━━━━━ Source extract
New Issue: Prehistory of Great Britain celebrated on latest Royal Mail stamps

An eight-stamp set featuring intriguing sites and artefacts from British prehistory has been issued by Royal Mail.

The stamps provide a timeline of thousands of years—from a glimpse of a mesolithic ritual of 11,000 years ago to exquisite metalworking of the Iron Age from 300 BC—and feature illustrations by London-based artist Rebecca Strickson. The stamps have been designed as overlay illustrations and show how people lived and worked at these sites at those times.

“When I was first approached to work with them on illustrating the Ancient Britain stamps, I was truly over the moon,” said Strickson. “This period in time has long been a fascination to me, and stamp collecting was something my late father adored in his youth. That these stamps are coming out on what would have been his 68th birthday makes me really smile.”

Designs include the Battersea shield; the Star Carr headdress; Skara Brae village (Orkney Islands), Grime’s Graves flint mines; Avebury stone circles; the Mold Cape (Wales); the Drumbest horns (Northern Ireland) and Maiden Castle hill fort.
━━━━━━━━━━
━━━━━ Listed entries
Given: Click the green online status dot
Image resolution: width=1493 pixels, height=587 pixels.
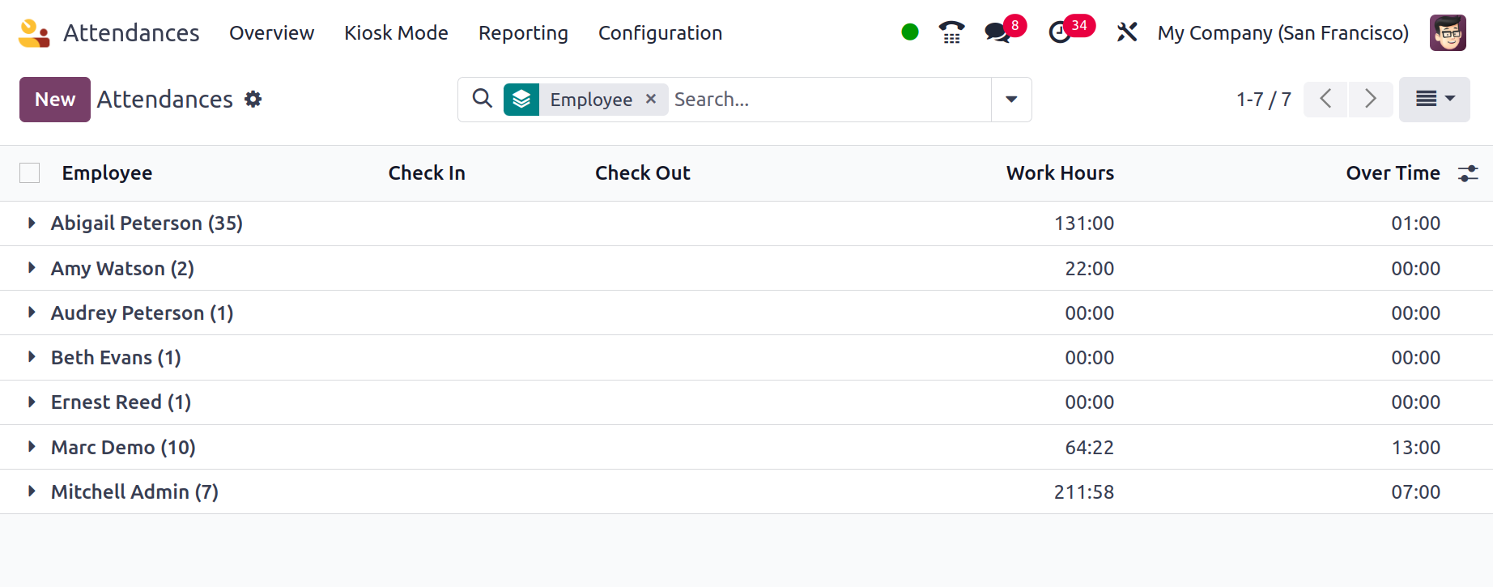Looking at the screenshot, I should pos(910,32).
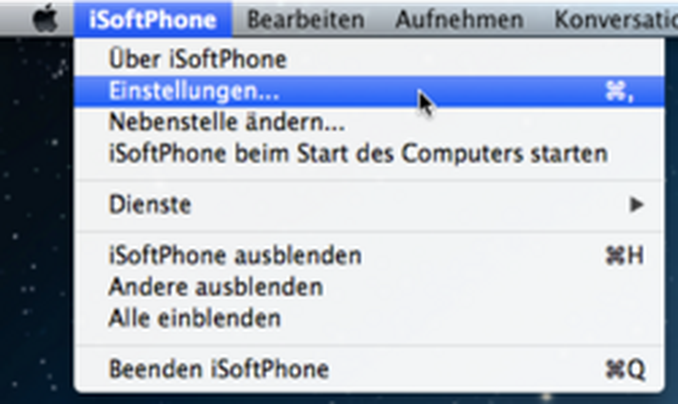
Task: Choose Andere ausblenden
Action: 369,287
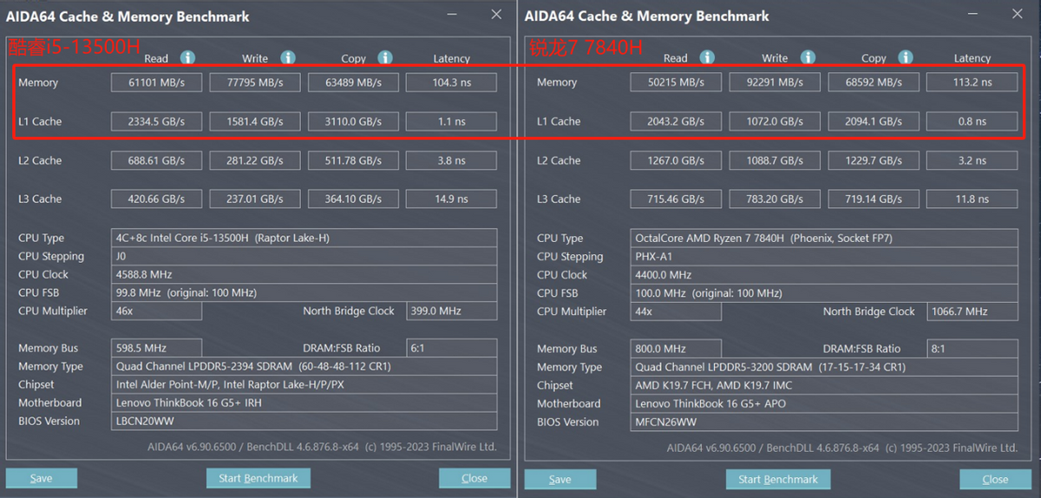
Task: Click Close button in left window
Action: click(x=475, y=478)
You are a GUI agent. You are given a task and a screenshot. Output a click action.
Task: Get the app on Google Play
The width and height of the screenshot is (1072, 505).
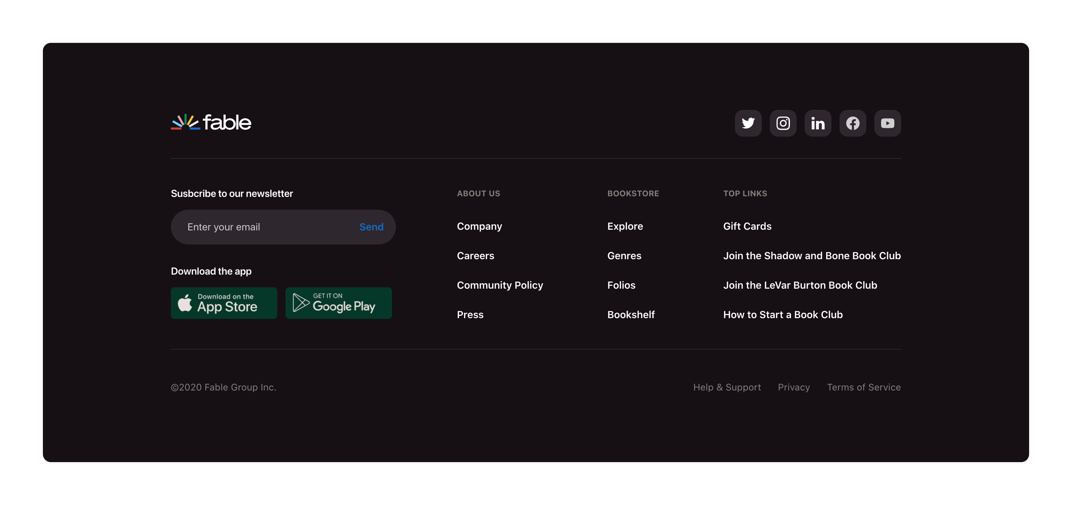click(338, 303)
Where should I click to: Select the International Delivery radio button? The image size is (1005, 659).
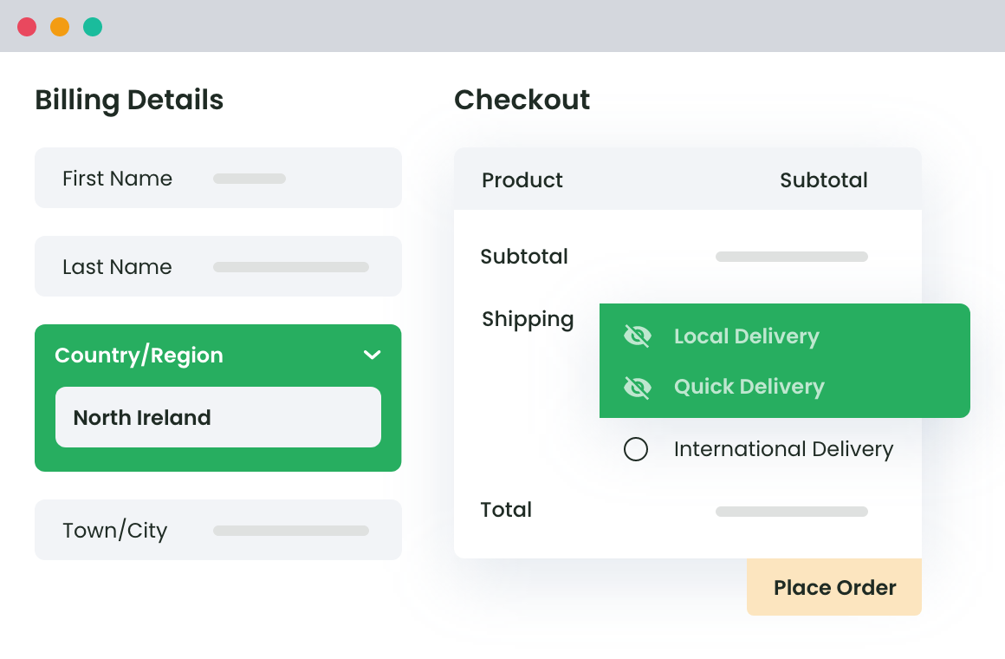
━━━━━━━━━━
**What this exercise asks:**
**A.** Who created the illustrations for the stamps, according to the Royal Mail article?
**B.** Name every site or artifact that the Royal Mail article lists among the stamp designs.

**Response list:**
**A.** Rebecca Strickson, a London-based artist.

**B.** Battersea shield; Star Carr headdress; Skara Brae village (Orkney Islands); Grime’s Graves flint mines; Avebury stone circles; Mold Cape (Wales); Drumbest horns (Northern Ireland); Maiden Castle hill fort